Last week the focus was on climate change, this week it’s on water quality.

The visit by the EU environment Commissioner Virginijus Sinkevicius to Ireland turned out to be simply a courtesy call, no more no less.

No visit to even one farm. The results, or lack of them, following the visit and meetings are dealt with elsewhere in this week’s Irish Farmers Journal and online.

The debate needs to be broadened out. A lot of time and resources have been spent measuring ground water quality on individual farms and on different soil types.

It’s becoming clearer that high levels of nitrates are avoidable with sensible management, both on tillage and on most highly-stocked dairy farms.

The Teagasc Curtin’s farm at Moorepark has been stocked to its potential in a grass growing environment for a generation and yet, the nitrate levels in the groundwater there are within fully acceptable limits.

Outing

Last week, Teagasc held an outing to one of its Signpost farms. We were shown a cover crop sown after winter wheat in preparation for a crop of malting barley to be sown next spring.

Again but in a different context, the growing cover crop will absorb the nitrogen that would otherwise have been able to percolate down.
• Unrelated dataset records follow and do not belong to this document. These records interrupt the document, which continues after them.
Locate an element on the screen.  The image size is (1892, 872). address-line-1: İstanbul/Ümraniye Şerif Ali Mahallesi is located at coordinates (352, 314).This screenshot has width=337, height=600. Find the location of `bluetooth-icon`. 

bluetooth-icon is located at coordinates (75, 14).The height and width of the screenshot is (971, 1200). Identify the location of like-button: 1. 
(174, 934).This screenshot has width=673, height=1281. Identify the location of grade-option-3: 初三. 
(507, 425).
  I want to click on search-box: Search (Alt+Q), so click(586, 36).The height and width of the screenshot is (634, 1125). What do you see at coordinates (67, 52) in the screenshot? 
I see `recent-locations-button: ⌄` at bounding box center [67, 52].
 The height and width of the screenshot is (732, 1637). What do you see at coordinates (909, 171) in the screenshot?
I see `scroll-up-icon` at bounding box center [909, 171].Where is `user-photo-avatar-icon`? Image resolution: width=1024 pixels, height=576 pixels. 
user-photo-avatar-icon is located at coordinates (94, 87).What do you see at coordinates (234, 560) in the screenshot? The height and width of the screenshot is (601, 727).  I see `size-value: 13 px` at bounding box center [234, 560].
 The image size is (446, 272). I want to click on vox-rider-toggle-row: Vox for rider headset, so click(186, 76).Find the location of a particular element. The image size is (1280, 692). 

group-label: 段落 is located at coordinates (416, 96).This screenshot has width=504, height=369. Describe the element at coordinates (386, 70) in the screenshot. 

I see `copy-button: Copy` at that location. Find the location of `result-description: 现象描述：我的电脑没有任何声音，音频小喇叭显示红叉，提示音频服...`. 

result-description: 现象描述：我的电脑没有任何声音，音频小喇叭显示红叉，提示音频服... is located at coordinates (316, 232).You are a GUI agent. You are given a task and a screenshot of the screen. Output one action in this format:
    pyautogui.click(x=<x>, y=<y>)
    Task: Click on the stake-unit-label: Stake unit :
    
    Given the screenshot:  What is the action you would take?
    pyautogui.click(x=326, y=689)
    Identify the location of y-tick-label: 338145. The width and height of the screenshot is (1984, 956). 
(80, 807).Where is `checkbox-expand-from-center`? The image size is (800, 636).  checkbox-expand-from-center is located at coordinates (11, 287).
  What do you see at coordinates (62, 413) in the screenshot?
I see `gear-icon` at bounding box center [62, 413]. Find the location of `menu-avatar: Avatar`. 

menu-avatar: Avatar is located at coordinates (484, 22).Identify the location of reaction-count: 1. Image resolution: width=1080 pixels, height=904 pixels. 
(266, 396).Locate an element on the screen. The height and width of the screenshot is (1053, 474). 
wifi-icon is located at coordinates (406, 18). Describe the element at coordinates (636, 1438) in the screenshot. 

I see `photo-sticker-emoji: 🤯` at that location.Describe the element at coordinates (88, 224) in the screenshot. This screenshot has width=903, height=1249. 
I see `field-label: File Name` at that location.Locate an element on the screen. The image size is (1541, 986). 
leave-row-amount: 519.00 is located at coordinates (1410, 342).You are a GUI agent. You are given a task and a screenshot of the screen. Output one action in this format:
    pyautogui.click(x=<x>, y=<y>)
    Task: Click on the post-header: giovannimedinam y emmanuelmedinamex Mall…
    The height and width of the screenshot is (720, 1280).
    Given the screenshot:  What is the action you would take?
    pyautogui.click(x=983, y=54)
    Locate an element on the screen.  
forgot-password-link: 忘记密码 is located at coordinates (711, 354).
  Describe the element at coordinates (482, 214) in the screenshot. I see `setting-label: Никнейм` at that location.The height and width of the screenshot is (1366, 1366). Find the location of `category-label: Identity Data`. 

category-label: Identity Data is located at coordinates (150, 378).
Traditionally, the most nitrate rich rivers were those draining the sugar beet areas.

With the benefit of present knowledge, this is no surprise as the well-manured fields were harvested in the late autumn / early winter period and then usually left bare until the following spring.

We have moved on since then. There is no reason, with modern measurement capacity, why individual farms stocked above a certain level or if in tillage, receiving above certain specified levels of fertiliser, should not have their ground water assessed and the results fed into future nutrient recommendations.

Illogical

This would be more scientifically rigorous, as well as much fairer to individual farmers. Blanket probations such as what we are seeing are not logical.

The same individual farm assessment should also apply to assessing stored carbon on farms. Northern Ireland, on the initiative of professor John Gilliland, has embarked on just such a programme. It will be essential if a real carbon farming possibility is ever to emerge.

Carbon, climate and water quality are all new features of modern farming. They are not going to disappear as issues, but farmers are entitled to be treated as individuals rather than subjected to blanket regulatory regimes.